From 1929 to 1932, Lenore Marshall worked as an editor at Cape and Smith, where she was instrumental getting them to publish The Sound and the Fury by William Faulkner. She also edited As I Lay Dying.

Her work appeared in Harper's, and The New Yorker.

Her son Jonathan Marshall owned and published the Scottsdale Daily Progress newspaper. Jonathan ran unsuccessfully for United States Senate against Barry Goldwater in 1974.

==Activism==
In 1933, she became the treasurer of the Writers' League Against Lynching. She corresponded with Theodore Dreiser, who was a member, and who wrote the anti-lynching story "Nigger Jeff".

In 1956, with Norman Cousins, she helped found SANE, the National Committee for a Sane Nuclear Policy. She continued her anti-nuclear work with the Committee for Nuclear Responsibility. She corresponded with Irving Howe.

I am not embattled. I'm battling, and that makes life so much more interesting.

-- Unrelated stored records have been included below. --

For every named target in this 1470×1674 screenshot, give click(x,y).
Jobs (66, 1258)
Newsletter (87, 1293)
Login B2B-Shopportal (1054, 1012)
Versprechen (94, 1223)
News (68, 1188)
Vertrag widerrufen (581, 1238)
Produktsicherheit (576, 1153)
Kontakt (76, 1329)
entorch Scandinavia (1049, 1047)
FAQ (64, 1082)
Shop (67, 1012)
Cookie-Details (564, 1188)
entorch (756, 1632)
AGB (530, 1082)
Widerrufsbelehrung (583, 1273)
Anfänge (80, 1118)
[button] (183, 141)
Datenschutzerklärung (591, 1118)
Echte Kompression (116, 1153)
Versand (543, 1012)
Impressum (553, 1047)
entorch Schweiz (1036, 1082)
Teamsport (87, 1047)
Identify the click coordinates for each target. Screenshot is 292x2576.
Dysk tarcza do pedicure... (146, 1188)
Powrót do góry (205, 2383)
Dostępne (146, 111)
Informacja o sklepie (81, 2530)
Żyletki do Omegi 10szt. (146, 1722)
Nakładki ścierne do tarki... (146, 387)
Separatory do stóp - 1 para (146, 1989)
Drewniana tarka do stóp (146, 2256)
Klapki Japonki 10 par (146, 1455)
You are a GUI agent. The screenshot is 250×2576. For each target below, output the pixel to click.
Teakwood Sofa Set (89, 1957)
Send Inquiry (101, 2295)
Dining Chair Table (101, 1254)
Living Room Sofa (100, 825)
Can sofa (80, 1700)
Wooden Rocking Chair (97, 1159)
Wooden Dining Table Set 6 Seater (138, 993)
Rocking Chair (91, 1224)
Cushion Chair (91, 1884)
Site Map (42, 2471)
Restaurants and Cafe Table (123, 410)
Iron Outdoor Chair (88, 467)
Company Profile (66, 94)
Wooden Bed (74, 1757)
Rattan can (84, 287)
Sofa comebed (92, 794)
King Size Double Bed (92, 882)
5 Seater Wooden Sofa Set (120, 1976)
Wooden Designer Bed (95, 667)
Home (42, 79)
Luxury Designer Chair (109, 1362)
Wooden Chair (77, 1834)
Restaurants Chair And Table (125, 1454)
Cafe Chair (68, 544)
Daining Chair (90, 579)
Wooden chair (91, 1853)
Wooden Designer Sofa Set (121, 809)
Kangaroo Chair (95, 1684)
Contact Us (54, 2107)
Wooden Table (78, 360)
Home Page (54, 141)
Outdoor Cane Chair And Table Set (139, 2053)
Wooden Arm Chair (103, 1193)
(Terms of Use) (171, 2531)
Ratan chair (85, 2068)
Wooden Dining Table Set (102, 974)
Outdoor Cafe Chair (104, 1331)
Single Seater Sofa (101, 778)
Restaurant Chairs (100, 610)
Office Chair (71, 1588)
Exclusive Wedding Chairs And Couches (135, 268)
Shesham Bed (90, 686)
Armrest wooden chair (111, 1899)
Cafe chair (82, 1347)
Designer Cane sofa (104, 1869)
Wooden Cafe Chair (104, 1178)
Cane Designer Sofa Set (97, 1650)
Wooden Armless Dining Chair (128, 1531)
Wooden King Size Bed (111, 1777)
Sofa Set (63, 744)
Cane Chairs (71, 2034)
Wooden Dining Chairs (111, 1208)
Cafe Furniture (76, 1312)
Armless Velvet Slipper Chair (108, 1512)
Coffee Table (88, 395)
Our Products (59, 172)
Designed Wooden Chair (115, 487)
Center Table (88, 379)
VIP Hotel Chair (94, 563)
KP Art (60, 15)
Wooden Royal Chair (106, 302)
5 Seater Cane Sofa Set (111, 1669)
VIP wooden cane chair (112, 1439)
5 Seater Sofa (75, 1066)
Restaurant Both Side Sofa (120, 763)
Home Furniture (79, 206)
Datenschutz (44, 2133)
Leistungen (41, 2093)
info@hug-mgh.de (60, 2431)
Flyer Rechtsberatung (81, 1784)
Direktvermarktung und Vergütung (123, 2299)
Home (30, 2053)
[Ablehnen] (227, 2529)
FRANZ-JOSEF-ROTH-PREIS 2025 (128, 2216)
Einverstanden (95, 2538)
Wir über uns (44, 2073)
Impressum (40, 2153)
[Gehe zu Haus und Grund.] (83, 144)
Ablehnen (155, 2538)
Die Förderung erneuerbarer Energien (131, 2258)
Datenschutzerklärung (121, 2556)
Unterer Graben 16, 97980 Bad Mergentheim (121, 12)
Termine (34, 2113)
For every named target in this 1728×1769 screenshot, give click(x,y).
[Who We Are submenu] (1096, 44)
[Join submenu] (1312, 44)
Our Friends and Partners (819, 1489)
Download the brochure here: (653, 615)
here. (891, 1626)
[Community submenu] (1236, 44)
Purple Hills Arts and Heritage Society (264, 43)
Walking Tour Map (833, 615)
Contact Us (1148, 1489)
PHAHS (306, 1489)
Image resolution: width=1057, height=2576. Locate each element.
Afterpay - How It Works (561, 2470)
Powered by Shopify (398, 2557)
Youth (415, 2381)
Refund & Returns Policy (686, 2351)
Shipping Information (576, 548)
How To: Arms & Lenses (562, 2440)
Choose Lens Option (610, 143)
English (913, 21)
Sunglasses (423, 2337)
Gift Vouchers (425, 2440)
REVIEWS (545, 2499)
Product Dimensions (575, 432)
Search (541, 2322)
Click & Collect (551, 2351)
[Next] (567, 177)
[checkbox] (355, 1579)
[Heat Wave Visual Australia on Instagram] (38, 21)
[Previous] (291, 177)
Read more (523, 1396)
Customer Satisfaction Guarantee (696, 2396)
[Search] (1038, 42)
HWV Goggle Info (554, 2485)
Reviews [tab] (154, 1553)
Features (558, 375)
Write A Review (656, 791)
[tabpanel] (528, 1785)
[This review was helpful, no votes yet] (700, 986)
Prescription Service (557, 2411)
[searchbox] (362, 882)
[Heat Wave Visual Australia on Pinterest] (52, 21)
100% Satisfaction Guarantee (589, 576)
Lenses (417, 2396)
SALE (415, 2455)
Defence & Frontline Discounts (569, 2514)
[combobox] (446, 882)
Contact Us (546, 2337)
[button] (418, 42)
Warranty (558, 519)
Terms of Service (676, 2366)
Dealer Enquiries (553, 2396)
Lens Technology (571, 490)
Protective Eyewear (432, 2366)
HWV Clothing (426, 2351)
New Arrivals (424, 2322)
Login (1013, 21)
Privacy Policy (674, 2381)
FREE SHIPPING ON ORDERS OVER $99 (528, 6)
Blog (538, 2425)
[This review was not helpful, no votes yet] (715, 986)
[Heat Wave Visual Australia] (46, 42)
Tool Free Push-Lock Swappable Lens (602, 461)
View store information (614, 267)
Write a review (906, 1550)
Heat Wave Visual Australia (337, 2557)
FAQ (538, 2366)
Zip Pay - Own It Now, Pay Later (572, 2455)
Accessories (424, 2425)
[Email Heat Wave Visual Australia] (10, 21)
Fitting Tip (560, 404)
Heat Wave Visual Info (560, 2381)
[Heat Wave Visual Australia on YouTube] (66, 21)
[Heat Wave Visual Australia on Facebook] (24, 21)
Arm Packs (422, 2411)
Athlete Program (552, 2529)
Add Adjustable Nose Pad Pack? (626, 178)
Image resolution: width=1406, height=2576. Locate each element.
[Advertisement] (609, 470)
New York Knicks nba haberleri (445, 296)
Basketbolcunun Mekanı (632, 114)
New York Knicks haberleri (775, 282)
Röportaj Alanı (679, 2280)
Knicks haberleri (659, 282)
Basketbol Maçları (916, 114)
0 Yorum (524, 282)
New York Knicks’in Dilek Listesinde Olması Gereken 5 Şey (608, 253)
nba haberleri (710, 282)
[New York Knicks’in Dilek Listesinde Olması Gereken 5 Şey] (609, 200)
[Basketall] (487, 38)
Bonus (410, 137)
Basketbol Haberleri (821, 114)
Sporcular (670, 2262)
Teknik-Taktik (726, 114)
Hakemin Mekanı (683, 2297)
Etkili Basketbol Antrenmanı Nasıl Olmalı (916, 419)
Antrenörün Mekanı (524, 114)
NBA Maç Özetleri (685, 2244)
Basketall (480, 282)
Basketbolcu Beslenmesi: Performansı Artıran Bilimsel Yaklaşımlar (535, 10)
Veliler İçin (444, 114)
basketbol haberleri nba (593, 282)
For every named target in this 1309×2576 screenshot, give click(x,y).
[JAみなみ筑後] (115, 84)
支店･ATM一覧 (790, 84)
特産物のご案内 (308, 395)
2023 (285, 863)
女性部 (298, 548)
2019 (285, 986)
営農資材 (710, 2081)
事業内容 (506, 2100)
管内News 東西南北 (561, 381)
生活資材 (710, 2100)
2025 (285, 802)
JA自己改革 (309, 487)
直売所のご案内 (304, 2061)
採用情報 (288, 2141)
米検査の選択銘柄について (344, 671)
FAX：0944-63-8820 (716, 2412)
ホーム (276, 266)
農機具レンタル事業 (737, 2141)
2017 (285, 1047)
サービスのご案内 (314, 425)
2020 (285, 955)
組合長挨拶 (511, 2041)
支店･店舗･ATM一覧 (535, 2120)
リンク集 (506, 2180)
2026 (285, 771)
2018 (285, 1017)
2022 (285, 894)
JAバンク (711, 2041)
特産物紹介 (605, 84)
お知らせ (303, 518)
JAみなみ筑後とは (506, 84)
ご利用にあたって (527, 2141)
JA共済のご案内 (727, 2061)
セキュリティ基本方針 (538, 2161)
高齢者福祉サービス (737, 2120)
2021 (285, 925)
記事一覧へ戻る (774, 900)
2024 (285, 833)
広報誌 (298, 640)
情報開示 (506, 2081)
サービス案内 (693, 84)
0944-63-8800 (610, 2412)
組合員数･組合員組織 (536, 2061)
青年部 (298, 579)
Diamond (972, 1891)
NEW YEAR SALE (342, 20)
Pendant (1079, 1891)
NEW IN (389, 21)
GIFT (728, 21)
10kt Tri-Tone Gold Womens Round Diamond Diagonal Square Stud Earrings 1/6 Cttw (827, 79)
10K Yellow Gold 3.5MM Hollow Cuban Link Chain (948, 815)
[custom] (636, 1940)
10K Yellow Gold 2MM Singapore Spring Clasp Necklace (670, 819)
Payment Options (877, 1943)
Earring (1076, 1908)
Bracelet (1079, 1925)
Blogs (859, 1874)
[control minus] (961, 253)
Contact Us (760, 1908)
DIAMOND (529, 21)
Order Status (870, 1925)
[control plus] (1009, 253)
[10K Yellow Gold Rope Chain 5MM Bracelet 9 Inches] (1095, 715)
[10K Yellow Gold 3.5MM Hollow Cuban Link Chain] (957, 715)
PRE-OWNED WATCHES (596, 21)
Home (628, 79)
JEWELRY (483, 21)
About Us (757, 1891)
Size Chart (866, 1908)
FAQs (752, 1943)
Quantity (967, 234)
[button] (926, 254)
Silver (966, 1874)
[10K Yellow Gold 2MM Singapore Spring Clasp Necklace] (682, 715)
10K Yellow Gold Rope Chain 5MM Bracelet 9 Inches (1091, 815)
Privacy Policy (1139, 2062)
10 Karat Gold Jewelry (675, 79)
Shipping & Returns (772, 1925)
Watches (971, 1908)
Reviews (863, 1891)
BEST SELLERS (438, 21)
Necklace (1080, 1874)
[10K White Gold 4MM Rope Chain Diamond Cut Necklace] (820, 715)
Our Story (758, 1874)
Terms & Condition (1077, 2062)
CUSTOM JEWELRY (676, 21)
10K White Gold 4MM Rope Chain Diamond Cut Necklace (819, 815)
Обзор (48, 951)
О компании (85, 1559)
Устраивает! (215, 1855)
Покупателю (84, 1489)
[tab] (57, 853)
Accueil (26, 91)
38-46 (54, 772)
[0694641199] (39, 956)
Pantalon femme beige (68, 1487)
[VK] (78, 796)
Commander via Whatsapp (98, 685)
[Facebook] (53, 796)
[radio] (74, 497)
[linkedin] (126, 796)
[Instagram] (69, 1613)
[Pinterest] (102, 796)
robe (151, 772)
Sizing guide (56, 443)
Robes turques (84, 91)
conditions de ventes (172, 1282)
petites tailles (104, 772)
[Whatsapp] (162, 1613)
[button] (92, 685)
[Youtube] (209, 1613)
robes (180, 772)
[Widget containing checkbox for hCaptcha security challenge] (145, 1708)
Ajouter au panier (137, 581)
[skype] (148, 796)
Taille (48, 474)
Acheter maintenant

She lived at the Dorset Hotel, and in New Hope, Pennsylvania.
In 1971, she was on the board of PEN.

==Lenore Marshall Poetry Prize==
The Lenore Marshall Poetry Prize is given each year by the Academy of American Poets. The Prize was created in 1975 by the New Hope Foundation of Pennsylvania, which, until 1987, was a philanthropic foundation created by Lenore Marshall and her husband, James Marshall, to "support the arts and the cause of world peace"; Lenore Marshall, a poet, novelist, editor, and peace activist, had died in 1971.

==Awards==
- MacDowell Colony Fellow

==Works==

===Poetry===
- "No Boundary" (1943)
- "Other Knowledge: Poems New and Selected" (1956)
- Marshall, Lenore (2002). "Latest Will: New and Selected Poems"

===Fiction===
- "Only the Fear" (1935)
- "Hall of Mirrors" (1937)
- "The Hill Is Level" (1959)
- "The Confrontation, and Other Stories" (1972)

===Memoir===
- Janice Farrar Thaddeus (1979). "Invented a Person: The Personal Record of a Life"

===Non-fiction===
- "William Faulkner: Man and Writer -- A Special Section" (1962)
- Daniela Gioseffi (2003). "Women on war"

===Anthologies===
- "Where is Vietnam? American Poets Respond: an Anthology of Contemporary Poems" (1967)

==Reviews==
On The Hill is Level: "It is a novel of philosophical ideas and of literary culture, of moral idealism and social criticism. The central theme is a woman's struggle to emancipate herself and lead a good life."

"Her prose is freshest when it is specific, describing a union organizer with great affection or an advocate of nuclear weapons with unusual cruelty. There are passages about her children written with wide-open eyes and a generous heart. When she deals more generally with Literature or Politics or Life, she sometimes gets fuzzy or even affected."